Stadt plant Zukunft des Locherguts
Das Lochergut steht vor einer neuen Ära: Die Wohnsiedlung im Kreis 4 soll modernisiert werden. Derzeit läuft eine Machbarkeitsstudie. - Von Jan Strobel
Die städtische Wohnsiedlung Lochergut wurde 1966 fertiggestellt. Heute leben in der Siedlung rund 600 Menschen. Bild: BAZ/Maurice K. Grünig
Das Lochergut steht vor einer neuen Ära: Die Wohnsiedlung im Kreis 4 soll modernisiert werden. Derzeit läuft eine Machbarkeitsstudie. - Von Jan Strobel
Das Lochergut im Kreis 4 ist natürlich viel mehr als eine städtische Wohnsiedlung; das Ensemble ist eine regelrechte Ikone, die Stadt setzte mit dem Bau in den 1960er-Jahren ein markantes und urbanes Zeichen. Als es 1966 fertiggestellt war, überkam manche Zürcherinnen und Zürcher eine Grossstadt-Euphorie. Das Lochergut war das «Aussersihl-Manhattan» – das Nonplusultra an Modernität.
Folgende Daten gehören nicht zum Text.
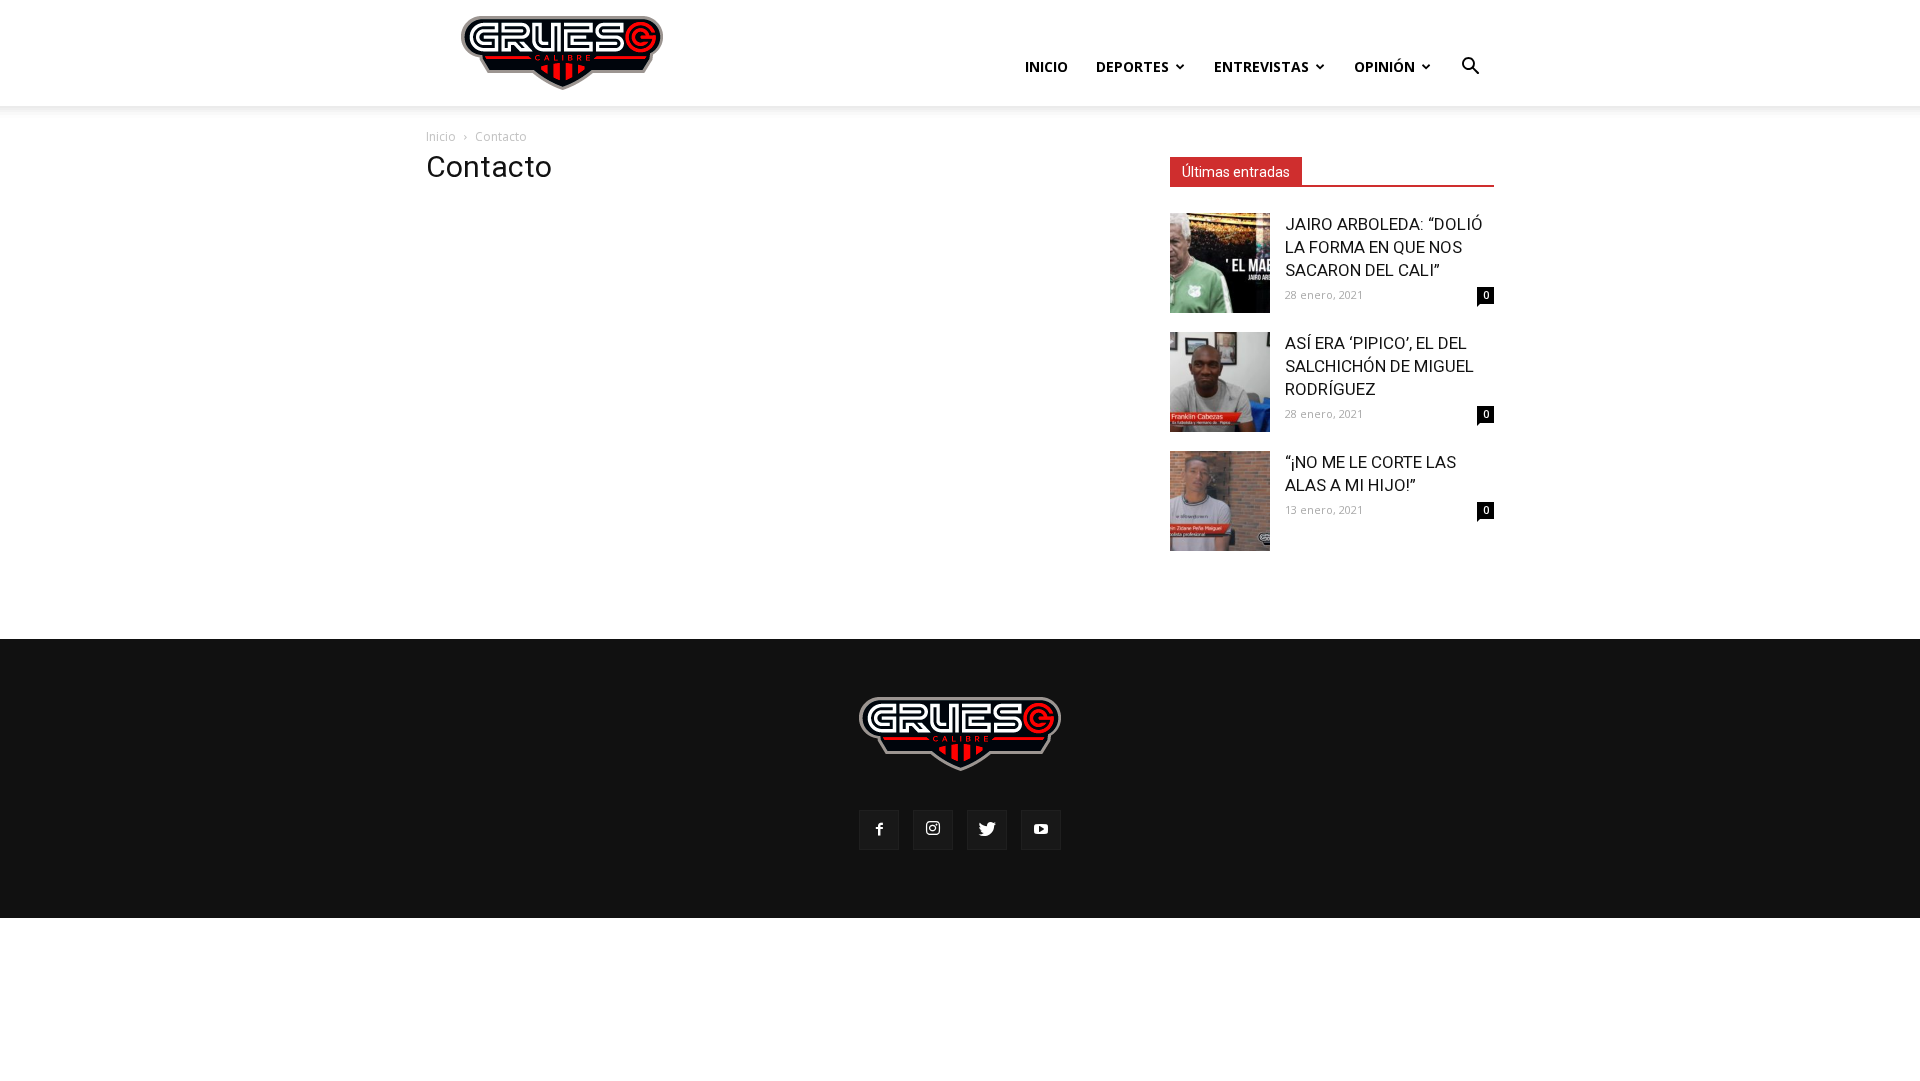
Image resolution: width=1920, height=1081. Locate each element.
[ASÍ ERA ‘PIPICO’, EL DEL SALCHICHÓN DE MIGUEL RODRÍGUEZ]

Heute leben rund 600 Menschen in der Wohnsiedlung, die mittlerweile in Zeiten des verdichteten Hochhausbaus, der Ersatzneubauten und energetischen Gebäudesanierungen fast schon historisch wirkt. Tatsächlich soll das Lochergut in naher Zukunft wieder auf den neuesten Stand gebracht werden. Derzeit erarbeitet das Amt für Hochbauten zusammen mit Fachplanern aus der Bauphysik, Statik oder der Gebäudetechnik eine Machbarkeitsstudie, die voraussichtlich Ende 2026 vorliegen soll. Wie ein konkretes Bauprojekt aussehen könnte – ob es zum Beispiel zu einer Aufstockung des Locherguts kommt oder ein zusätzlicher Neubau das bestehende Ensemble ergänzt – scheint derzeit noch reine Spekulation zu sein. «Gegenstand der Untersuchung ist grundsätzlich die Machbarkeit einer umfassenden Instandsetzung der gesamten Überbauung», so Liegenschaften Stadt Zürich. «Darüber hinaus wird geprüft, ob weitergehende Massnahmen sinnvoll sind. Konkrete Entscheidungen liegen derzeit noch nicht vor.» Die Mieterschaft sei bereits brieflich über die laufende Machbarkeitsstudie informiert worden. «Für sie ergibt sich aktuell keine Änderungen», betont Liegenschaften Stadt Zürich. «Freiwerdende Wohnungen werden befristet vermietet, um in der Bauphase flexibel auf Wohnraumbedarf reagieren zu können.»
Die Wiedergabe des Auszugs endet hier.